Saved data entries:
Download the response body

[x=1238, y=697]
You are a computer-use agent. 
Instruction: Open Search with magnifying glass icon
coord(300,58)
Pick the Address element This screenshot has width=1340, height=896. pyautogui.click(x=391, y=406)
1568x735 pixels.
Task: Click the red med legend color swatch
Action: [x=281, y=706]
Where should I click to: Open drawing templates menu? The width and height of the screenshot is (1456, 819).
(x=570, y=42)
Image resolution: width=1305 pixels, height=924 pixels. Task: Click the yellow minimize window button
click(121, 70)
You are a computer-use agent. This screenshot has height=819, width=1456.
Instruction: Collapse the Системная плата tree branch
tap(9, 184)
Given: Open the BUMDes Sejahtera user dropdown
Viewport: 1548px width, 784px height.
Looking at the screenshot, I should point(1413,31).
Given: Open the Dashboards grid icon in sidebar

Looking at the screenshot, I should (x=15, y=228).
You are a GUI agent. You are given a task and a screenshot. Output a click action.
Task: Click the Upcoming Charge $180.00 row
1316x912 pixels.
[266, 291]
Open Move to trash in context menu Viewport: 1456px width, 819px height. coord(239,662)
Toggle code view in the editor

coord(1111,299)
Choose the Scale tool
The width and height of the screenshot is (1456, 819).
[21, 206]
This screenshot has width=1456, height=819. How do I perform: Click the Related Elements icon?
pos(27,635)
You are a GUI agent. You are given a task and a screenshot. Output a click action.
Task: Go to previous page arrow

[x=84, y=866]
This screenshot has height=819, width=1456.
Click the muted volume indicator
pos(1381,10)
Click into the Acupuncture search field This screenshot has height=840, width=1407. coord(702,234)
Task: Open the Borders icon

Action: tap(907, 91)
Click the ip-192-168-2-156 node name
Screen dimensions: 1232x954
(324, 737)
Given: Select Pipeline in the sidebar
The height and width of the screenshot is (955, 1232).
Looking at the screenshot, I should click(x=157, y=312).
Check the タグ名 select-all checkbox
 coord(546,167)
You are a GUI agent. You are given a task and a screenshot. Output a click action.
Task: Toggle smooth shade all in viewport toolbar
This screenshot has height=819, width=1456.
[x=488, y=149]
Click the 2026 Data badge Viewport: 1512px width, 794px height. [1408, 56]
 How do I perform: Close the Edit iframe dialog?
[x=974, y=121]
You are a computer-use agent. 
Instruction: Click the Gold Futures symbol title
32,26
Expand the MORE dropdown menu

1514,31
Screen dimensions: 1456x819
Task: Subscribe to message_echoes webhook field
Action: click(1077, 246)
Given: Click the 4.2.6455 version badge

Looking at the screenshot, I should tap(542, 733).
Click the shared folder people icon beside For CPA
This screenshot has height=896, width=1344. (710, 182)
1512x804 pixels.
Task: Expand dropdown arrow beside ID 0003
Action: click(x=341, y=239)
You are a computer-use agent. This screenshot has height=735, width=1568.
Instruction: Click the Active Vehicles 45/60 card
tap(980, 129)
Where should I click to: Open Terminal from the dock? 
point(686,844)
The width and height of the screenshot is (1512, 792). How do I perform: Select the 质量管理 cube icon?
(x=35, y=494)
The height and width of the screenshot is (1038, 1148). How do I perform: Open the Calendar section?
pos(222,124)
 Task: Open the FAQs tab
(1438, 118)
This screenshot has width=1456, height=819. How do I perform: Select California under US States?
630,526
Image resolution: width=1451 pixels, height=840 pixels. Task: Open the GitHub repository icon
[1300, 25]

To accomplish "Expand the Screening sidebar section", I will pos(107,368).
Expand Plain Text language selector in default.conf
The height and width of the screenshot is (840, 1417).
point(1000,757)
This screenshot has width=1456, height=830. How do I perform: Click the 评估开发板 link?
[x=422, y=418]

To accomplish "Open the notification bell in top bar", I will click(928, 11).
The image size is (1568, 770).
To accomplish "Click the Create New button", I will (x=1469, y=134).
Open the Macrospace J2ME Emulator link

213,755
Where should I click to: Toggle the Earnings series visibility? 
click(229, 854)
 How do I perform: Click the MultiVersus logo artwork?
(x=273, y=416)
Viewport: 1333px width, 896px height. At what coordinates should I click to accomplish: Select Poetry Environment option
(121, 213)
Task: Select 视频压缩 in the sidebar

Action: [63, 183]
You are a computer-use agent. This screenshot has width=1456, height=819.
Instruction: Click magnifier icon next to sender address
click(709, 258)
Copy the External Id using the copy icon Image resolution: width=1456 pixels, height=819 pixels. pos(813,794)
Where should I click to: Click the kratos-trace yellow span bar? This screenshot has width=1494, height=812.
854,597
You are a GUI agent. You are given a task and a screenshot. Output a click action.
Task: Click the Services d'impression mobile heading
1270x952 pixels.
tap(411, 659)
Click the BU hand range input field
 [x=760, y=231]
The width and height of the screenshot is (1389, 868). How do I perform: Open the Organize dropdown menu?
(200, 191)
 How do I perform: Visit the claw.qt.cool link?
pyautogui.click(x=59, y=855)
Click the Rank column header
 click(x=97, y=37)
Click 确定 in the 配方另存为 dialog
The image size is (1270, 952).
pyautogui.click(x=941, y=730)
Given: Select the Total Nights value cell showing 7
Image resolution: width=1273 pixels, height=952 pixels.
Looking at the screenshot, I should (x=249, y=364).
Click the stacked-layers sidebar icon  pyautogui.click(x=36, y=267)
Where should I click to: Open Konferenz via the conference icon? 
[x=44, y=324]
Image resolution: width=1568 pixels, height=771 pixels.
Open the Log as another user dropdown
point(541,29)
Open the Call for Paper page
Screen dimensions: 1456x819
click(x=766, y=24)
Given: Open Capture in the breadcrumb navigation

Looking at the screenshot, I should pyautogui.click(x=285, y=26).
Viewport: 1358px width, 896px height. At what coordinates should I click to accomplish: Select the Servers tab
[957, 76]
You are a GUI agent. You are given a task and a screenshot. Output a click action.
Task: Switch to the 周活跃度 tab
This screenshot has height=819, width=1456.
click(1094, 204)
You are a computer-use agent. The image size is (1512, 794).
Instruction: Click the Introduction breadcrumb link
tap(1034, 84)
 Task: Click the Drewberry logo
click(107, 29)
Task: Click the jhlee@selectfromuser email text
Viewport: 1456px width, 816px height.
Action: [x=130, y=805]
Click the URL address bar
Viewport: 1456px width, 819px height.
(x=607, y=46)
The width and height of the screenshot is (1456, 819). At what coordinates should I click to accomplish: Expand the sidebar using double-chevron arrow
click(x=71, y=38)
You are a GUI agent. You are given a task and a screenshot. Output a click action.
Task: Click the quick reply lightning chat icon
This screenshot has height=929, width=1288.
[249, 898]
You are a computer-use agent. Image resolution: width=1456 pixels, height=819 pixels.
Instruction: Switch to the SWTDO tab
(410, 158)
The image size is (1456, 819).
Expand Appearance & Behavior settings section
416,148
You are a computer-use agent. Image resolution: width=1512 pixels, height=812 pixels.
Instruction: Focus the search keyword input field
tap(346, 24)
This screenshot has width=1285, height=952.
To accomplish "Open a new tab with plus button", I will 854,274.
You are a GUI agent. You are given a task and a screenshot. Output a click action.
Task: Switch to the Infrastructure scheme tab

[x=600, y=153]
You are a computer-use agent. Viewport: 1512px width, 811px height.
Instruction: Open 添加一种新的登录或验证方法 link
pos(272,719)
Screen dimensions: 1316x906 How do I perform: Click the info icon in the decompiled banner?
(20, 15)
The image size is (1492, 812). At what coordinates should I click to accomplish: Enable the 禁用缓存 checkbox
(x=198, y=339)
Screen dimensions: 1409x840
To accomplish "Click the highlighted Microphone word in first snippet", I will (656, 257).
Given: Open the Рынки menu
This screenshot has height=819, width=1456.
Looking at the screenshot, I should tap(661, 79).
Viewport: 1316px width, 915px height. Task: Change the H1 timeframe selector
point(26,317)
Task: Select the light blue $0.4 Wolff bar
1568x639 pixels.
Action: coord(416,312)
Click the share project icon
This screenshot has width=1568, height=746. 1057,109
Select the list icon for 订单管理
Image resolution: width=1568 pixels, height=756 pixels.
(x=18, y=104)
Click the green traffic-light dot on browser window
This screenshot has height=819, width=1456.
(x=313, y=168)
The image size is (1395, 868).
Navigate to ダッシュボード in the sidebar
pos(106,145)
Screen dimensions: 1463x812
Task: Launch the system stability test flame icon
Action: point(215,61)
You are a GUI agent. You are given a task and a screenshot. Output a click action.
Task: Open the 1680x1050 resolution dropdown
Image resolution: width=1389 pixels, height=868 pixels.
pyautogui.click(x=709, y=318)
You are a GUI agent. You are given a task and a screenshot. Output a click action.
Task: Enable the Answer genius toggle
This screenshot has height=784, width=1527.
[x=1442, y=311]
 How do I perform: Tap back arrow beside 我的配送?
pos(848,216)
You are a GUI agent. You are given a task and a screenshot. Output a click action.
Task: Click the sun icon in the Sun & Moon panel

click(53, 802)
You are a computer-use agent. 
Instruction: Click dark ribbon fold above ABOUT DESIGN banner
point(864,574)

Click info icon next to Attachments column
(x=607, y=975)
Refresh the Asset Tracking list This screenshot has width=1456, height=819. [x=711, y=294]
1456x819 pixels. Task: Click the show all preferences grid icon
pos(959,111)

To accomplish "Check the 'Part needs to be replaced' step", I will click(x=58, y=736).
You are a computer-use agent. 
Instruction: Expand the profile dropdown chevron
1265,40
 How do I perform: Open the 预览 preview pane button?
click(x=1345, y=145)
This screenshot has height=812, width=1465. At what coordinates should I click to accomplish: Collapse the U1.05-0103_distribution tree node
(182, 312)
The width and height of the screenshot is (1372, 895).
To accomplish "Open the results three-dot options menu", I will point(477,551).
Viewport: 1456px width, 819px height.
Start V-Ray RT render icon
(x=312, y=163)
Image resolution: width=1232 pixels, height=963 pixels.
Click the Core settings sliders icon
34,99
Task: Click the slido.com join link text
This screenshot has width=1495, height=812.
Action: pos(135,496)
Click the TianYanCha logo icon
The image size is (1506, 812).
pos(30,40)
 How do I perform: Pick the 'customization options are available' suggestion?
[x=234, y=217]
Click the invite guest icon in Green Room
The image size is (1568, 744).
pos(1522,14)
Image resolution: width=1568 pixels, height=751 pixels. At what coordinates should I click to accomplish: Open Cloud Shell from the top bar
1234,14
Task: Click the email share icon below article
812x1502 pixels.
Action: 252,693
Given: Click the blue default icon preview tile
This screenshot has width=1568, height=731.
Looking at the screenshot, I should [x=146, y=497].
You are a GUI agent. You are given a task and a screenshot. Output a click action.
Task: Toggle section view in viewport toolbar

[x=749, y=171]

• [Assignment]
Among the lines above, which hold the word "blue"? Report each one.

• [Exercise answer]
Task: Select the light blue $0.4 Wolff bar
Given: Click the blue default icon preview tile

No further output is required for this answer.